‘Untouchable’ Sends Man Under the Cloth

Speaking by telephone Mon­day from a Kandal province pagoda, a Phnom Penh anti-terrorist police official recounted how he feared for his life after a guns-drawn run-in with the son of Hing Bunheang, deputy commander of Prime Minister Hun Sen’s special bodyguard unit.

Pheng Vannak, deputy chief of the municipal anti-terrorist police, said he donned a robe and shaved his head after Heng Chamroeun and his companions threatened him Friday and police refused to properly investigate the incident.

Pheng Vannak said he was driving to his house in Kandal’s Takhmau district at about 7 pm when he noticed a Lexus sports utility vehicle overtaking him.

He said the Lexus passed him, blaring its horn and nearly running him off the road, before swerving to a halt on the road’s shoulder.

Pheng Vannak said he parked behind the offending vehicle, which had civilian plates, and ap­proached it on foot.

But as he neared, the tinted windows dropped to reveal four guns trained on him, he said.

“When I saw the guns, I bowed and apologized and asked them to go ahead. They shouted, ‘If you don’t want to die, go away.’”

Pheng Vannak went away, to Takhmau district police station, where he reported the incident and the Lexus’ license plate number.

He said police told him that he had just met Hing Chamroeun, owner of the Lexus and the house in front of which it had parked. They told him Hing Chamroeun was “untouchable,” he said.

Nonetheless, one police official accompanied Pheng Vannak on motorbikes to Hing Chamroeun’s house.
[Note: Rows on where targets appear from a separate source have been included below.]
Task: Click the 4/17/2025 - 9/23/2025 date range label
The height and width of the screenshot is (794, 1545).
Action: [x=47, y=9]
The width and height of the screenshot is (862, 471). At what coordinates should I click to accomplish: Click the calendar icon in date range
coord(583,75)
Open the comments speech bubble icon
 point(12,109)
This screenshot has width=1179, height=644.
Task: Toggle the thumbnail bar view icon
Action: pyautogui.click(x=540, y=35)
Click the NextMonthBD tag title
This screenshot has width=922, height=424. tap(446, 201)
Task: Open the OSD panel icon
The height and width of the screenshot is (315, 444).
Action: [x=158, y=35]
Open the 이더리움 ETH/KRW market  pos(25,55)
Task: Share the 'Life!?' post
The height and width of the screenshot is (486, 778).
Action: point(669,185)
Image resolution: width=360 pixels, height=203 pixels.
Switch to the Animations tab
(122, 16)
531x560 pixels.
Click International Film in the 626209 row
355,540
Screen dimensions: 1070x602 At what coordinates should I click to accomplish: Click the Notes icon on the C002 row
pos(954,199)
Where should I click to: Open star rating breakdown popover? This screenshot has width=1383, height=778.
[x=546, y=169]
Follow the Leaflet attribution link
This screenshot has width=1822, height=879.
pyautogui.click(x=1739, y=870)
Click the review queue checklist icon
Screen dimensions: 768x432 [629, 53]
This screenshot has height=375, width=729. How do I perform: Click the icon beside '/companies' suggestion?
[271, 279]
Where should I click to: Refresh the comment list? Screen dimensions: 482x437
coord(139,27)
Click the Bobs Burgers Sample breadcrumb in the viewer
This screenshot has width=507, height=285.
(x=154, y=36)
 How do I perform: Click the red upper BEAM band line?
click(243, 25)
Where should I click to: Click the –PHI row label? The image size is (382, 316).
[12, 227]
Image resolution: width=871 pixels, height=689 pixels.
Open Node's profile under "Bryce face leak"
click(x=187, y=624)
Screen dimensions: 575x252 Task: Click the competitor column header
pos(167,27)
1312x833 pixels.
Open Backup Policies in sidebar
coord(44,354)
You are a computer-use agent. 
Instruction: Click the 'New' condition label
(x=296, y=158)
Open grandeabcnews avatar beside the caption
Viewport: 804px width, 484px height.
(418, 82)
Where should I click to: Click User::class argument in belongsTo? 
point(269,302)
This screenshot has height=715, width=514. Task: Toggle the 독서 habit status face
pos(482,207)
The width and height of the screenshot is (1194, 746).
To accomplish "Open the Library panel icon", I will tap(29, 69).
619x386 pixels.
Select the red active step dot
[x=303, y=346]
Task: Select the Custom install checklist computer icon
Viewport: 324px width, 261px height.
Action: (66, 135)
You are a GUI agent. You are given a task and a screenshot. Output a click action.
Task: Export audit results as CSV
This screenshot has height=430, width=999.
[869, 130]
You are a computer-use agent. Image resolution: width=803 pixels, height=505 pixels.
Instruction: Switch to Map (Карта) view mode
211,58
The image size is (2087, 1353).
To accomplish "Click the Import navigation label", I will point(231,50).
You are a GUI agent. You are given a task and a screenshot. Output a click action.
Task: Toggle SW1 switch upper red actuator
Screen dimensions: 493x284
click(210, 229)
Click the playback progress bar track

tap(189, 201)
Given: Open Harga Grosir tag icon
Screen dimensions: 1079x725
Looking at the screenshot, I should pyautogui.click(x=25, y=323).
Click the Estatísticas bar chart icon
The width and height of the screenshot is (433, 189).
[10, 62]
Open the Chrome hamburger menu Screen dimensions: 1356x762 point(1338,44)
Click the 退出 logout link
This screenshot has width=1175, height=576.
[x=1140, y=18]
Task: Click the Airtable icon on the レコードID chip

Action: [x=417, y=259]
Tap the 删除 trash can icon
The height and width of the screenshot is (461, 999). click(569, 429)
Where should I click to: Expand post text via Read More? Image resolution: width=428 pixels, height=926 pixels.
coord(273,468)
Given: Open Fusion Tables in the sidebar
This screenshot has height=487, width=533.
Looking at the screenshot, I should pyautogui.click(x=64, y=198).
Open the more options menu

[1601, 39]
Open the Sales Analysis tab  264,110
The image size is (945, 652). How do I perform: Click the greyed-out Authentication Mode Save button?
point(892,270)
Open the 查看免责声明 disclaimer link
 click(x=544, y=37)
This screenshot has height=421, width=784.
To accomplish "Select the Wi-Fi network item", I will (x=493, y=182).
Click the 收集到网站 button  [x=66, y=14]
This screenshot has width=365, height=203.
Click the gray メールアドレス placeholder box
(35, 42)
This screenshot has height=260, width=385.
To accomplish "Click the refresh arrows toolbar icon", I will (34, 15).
But bodyguards outside the house saw them approaching and went for AK-47 rifles and K-54 handguns, urging each other to “kill them,” Pheng Vannak said.

Pheng Vannak and the policeman fled.

Takhmau district police Chief Song Morystia confirmed Mon­day that his department received a verbal complaint from Pheng Vannak but said there would be no investigation unless a written complaint is filed. “I sent my officer up [to Hing Chamroeun’s house] but he has not reported anything to me yet,” he said.

District Penal Police Chief Real Ream confirmed that an officer was sent to Hing Chamroeun’s house to investigate Pheng Van­nak’s complaint. He also denied having received a report.

A relative of Pheng Vannak, who declined to be named, said he too had accompanied Pheng Van­nak and the district policeman to Hing Chamroeun’s house. He said the bodyguards recognized Pheng Vannak and tried to stop the three men. He said the bodyguards then ran in­side, shouting for guns to kill them.

Numerous officials said Mon­day they did not know how to contact Hing Chamroeun. His father, Hing Bunheang, refused to speak to a reporter.

Huy Piseth, the nominal commander of Hun Sen’s 2,000-strong bodyguard unit, also declined to comment.

Pheng Vannak said he would leave the monastery soon, after notifying rights groups about his predicament, “so that when I disappear or die,” people will know who was responsible.